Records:
######

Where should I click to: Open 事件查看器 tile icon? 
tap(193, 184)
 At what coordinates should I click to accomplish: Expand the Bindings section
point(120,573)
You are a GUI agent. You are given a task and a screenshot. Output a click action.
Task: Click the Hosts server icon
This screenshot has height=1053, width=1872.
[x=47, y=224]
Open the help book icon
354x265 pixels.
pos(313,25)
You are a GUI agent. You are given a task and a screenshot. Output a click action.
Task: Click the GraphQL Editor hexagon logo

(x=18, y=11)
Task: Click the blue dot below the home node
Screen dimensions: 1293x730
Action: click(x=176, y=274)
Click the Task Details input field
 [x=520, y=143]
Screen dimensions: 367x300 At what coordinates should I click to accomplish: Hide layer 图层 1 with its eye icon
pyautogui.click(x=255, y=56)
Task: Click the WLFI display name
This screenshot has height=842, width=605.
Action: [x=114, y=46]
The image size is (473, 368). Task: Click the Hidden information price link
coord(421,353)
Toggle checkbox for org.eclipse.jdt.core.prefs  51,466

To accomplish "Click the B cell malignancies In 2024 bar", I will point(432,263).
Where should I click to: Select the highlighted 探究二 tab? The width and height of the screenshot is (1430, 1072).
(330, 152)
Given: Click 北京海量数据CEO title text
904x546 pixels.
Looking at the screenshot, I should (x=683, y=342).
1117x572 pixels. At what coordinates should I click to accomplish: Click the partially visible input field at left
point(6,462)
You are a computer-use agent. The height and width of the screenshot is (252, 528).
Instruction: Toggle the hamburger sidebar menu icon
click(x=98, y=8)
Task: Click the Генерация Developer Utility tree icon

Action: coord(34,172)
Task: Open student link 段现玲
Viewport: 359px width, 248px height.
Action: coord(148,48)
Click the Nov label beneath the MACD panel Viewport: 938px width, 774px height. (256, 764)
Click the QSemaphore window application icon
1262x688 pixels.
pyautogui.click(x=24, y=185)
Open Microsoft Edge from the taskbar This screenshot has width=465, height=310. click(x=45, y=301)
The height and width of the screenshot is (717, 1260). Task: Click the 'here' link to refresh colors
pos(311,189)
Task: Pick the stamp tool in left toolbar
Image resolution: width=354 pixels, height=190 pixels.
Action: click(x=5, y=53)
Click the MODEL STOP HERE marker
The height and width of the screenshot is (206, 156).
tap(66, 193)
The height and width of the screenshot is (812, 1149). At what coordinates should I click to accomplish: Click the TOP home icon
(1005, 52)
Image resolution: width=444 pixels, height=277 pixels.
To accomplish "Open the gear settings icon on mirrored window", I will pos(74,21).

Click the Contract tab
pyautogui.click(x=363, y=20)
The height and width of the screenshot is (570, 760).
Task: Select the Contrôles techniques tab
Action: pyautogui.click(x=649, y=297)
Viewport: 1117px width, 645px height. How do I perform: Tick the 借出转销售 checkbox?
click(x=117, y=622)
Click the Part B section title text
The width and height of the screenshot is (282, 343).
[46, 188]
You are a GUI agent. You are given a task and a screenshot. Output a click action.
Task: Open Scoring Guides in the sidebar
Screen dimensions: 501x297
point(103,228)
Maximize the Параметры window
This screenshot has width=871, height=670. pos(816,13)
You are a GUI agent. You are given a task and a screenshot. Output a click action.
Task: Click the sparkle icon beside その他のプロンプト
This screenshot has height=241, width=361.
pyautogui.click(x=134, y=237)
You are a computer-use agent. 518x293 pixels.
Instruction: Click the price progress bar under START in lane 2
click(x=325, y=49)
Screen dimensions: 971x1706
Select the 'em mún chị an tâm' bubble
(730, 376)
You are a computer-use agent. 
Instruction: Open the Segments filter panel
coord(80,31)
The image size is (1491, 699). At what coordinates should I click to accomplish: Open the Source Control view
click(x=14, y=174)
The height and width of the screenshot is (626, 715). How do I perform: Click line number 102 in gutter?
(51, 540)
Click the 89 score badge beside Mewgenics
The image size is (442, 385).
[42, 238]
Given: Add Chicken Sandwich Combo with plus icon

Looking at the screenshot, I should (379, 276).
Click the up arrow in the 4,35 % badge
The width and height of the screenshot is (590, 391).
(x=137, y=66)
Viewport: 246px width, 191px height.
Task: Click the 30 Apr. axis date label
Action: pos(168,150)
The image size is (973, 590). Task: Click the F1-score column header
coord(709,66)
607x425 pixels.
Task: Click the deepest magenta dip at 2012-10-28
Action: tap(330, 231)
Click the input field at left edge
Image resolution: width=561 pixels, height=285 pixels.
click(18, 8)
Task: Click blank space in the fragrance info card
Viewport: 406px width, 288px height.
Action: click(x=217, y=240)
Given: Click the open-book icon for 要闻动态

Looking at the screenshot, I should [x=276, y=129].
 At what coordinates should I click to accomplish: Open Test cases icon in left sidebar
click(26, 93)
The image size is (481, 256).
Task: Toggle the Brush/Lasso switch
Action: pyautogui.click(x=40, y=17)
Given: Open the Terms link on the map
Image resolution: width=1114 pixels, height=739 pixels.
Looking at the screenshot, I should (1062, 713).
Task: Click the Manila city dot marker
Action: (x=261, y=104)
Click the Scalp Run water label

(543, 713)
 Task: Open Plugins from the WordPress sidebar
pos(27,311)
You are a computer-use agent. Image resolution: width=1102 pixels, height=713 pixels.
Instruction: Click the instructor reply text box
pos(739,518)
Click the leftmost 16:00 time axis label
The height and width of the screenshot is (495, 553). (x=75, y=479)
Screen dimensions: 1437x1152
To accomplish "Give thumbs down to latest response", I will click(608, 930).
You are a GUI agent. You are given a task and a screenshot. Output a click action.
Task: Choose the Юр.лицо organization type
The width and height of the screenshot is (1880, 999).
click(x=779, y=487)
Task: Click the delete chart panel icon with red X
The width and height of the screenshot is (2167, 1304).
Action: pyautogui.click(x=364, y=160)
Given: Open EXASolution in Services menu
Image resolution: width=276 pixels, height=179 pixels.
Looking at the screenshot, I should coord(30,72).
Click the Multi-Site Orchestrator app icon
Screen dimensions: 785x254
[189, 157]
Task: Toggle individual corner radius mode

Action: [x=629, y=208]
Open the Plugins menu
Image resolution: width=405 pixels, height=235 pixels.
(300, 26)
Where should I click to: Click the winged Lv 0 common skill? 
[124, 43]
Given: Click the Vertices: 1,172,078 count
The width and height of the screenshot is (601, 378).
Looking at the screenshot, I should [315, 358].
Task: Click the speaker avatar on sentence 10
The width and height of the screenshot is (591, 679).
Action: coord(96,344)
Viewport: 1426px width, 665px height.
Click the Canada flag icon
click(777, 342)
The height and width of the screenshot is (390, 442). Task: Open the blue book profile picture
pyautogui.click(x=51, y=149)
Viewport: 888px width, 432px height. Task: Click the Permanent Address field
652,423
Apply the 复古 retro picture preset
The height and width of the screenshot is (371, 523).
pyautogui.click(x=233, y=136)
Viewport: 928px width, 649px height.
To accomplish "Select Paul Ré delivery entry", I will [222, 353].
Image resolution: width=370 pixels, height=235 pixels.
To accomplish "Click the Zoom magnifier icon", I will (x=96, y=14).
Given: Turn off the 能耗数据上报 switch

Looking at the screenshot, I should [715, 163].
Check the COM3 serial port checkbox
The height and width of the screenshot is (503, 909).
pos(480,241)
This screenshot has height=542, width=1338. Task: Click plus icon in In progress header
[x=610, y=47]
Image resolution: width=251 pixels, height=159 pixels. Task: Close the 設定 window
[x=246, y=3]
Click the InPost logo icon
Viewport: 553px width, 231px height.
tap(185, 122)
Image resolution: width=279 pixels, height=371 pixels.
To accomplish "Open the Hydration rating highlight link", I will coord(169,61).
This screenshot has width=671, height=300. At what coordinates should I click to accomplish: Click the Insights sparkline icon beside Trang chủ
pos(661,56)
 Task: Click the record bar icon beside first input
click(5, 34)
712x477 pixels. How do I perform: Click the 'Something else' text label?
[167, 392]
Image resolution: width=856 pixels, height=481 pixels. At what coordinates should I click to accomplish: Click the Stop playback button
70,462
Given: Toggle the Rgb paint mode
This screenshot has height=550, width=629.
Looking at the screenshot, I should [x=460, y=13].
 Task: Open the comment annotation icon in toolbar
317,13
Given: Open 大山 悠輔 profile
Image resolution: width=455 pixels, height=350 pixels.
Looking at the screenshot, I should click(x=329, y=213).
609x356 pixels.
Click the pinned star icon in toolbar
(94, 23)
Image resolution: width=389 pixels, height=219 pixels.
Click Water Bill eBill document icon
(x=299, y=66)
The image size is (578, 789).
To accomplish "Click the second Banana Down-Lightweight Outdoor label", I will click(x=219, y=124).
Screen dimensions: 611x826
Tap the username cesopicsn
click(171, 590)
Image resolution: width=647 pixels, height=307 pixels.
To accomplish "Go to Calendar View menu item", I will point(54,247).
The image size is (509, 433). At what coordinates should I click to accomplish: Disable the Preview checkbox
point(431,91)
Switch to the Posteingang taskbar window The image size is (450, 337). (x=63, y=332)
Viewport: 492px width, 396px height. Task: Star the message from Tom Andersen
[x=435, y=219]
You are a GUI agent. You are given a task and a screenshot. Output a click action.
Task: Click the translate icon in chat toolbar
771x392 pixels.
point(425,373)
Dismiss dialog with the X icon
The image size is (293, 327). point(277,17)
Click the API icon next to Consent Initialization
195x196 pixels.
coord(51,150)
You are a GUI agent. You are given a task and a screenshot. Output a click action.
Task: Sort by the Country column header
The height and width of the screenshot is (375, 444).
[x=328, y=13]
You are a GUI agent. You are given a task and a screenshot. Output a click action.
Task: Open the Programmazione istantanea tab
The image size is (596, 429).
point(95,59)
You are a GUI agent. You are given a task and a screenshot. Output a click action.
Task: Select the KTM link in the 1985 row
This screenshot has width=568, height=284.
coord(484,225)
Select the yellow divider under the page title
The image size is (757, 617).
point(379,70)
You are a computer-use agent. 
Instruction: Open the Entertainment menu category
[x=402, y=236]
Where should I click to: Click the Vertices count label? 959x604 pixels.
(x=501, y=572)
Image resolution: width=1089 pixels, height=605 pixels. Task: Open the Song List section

######

Task brief => Copy the material from its first line through the line containing "(x=18, y=11)", changing "GUI agent" to "interface agent" and leaving everything else the same.

Problem solution =>
Where should I click to: Open 事件查看器 tile icon? 
tap(193, 184)
 At what coordinates should I click to accomplish: Expand the Bindings section
point(120,573)
You are a interface agent. You are given a task and a screenshot. Output a click action.
Task: Click the Hosts server icon
This screenshot has height=1053, width=1872.
[x=47, y=224]
Open the help book icon
354x265 pixels.
pos(313,25)
You are a interface agent. You are given a task and a screenshot. Output a click action.
Task: Click the GraphQL Editor hexagon logo

(x=18, y=11)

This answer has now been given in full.